La Junta de Vigilancia del Río Maule (JVRM) pidió precisar el debate público abierto tras las declaraciones del ministro de Agricultura, Jaime Campos, sobre el uso del agua en la agricultura y el financiamiento de nuevas obras hídricas. La entidad, responsable de administrar y distribuir las aguas de la Primera Sección del Río Maule —que abastecen el riego de cerca de 200 mil hectáreas— expresó su preocupación por la escasez hídrica, la mayor variabilidad climática y la urgencia de reforzar la infraestructura de regulación, acumulación, conducción, medición y eficiencia en el uso del recurso.
En ese marco, valoró que las autoridades impulsen inversión hídrica, mayor seguridad de riego y modernización de la gestión del agua. No obstante, advirtió que cualquier propuesta que contemple eventuales cobros vinculados al recurso debe especificarse con claridad en su alcance.
La organización subrayó que, antes de ampliar la superficie regada del país, la prioridad debe ser resguardar la sostenibilidad de las hectáreas que ya cuentan con riego.
Prioridad en infraestructura y eficiencia
La JVRM sostuvo que, si se pretende aumentar la superficie bajo riego, el paso inicial debe ser asegurar inversión y seguridad hídrica para las áreas actualmente regadas. En un escenario de sequía persistente y alta variabilidad climática, indicó que los recursos deben destinarse a mejorar la seguridad de riego mediante embalses, obras civiles, sistemas de telemetría, modernización de infraestructura, eficiencia intrapredial y una mejor coordinación entre usuarios.

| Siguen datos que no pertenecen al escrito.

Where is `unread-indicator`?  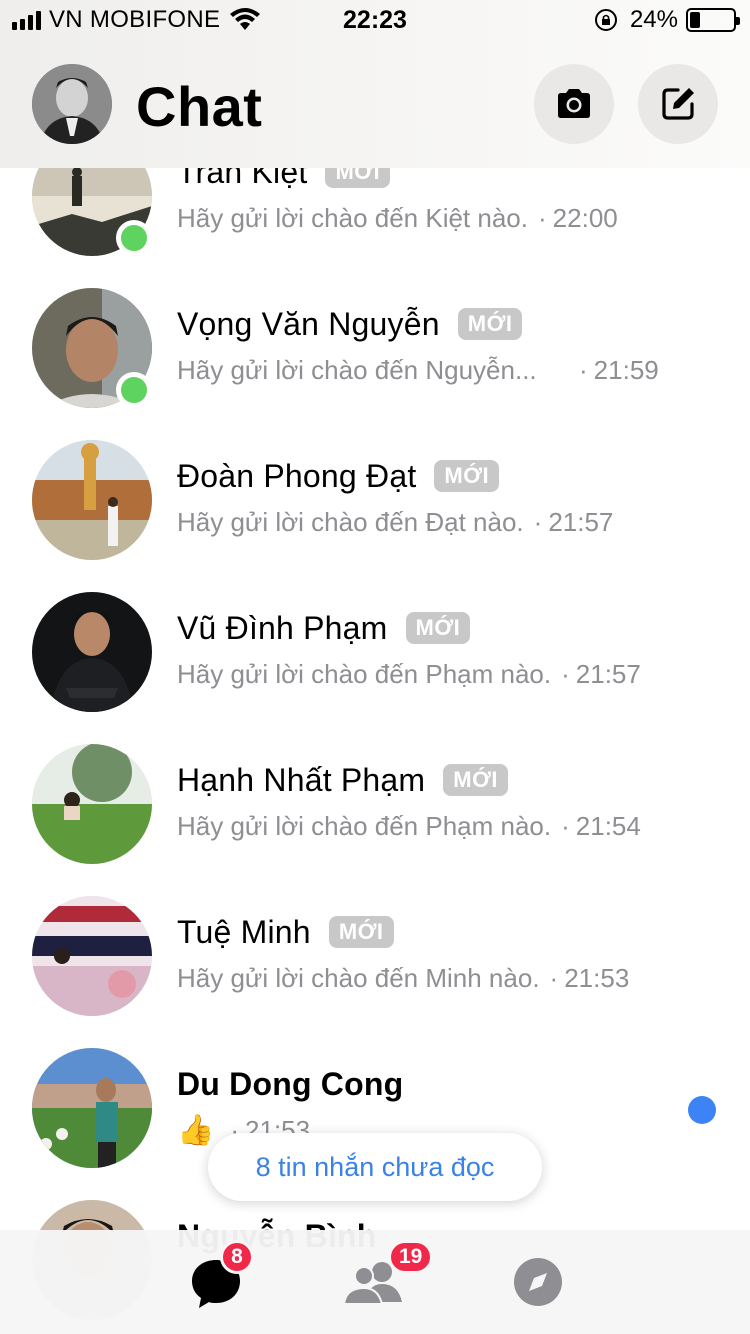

El presidente del directorio, Juan Pablo Herrera, señaló que la intención del ministro probablemente apunta a que las nuevas obras sean costeadas por quienes las utilicen, como ha ocurrido en el pasado, diferenciando entre la construcción de infraestructura y la coordinación del uso del agua. Agregó que, dada la sequía, es incierto completar bien cada temporada, por lo que se requiere mayor eficiencia y convivencia de los distintos usos dentro de una misma cuenca.
En esa línea, la JVRM remarcó que no es lo mismo “pagar por el agua” que financiar obras de regulación, cubrir costos de operación, mantener sistemas de distribución o establecer tarifas por infraestructura nueva.
Cargas actuales de los usuarios
Herrera recordó que los agricultores y usuarios ya asumen, a través de sus Organizaciones de Usuarios de Aguas, gastos esenciales asociados a la captación, conducción, distribución, vigilancia, operación y conservación de los sistemas de riego. Además, invierten de forma continua en tecnificación, obras intraprediales, compuertas, conducción y eficiencia hídrica.
También indicó que los predios con seguridad de riego suelen tener mayor valor y, en muchos casos, soportan mayores cargas tributarias por contribuciones territoriales. Por ello, cualquier nuevo esquema de financiamiento debiera considerar los costos ya existentes para evitar dobles o triples cobros. La discusión sobre infraestructura, añadió, debe regirse por criterios de proporcionalidad, transparencia y beneficios efectivos, respetando los derechos vigentes y el rol histórico de las organizaciones de usuarios.
La JVRM reafirmó que la prioridad nacional debe ser consolidar las hectáreas actualmente regadas y resguardar los derechos reconocidos, antes de impulsar expansiones de la superficie agrícola.
Disposición al diálogo técnico
La Junta reiteró su voluntad de participar en una discusión seria y técnica sobre infraestructura, seguridad hídrica y eficiencia, basada en la realidad de cada cuenca, con la participación efectiva de las Organizaciones de Usuarios de Aguas y con pleno resguardo de la seguridad jurídica.
Finalmente, la JVRM coincidió con el Ministerio de Agricultura en la necesidad de avanzar con decisión en inversión, modernización y gestión hídrica, subrayando que ese debate debe desarrollarse junto a quienes administran y distribuyen el agua diariamente en las cuencas del país.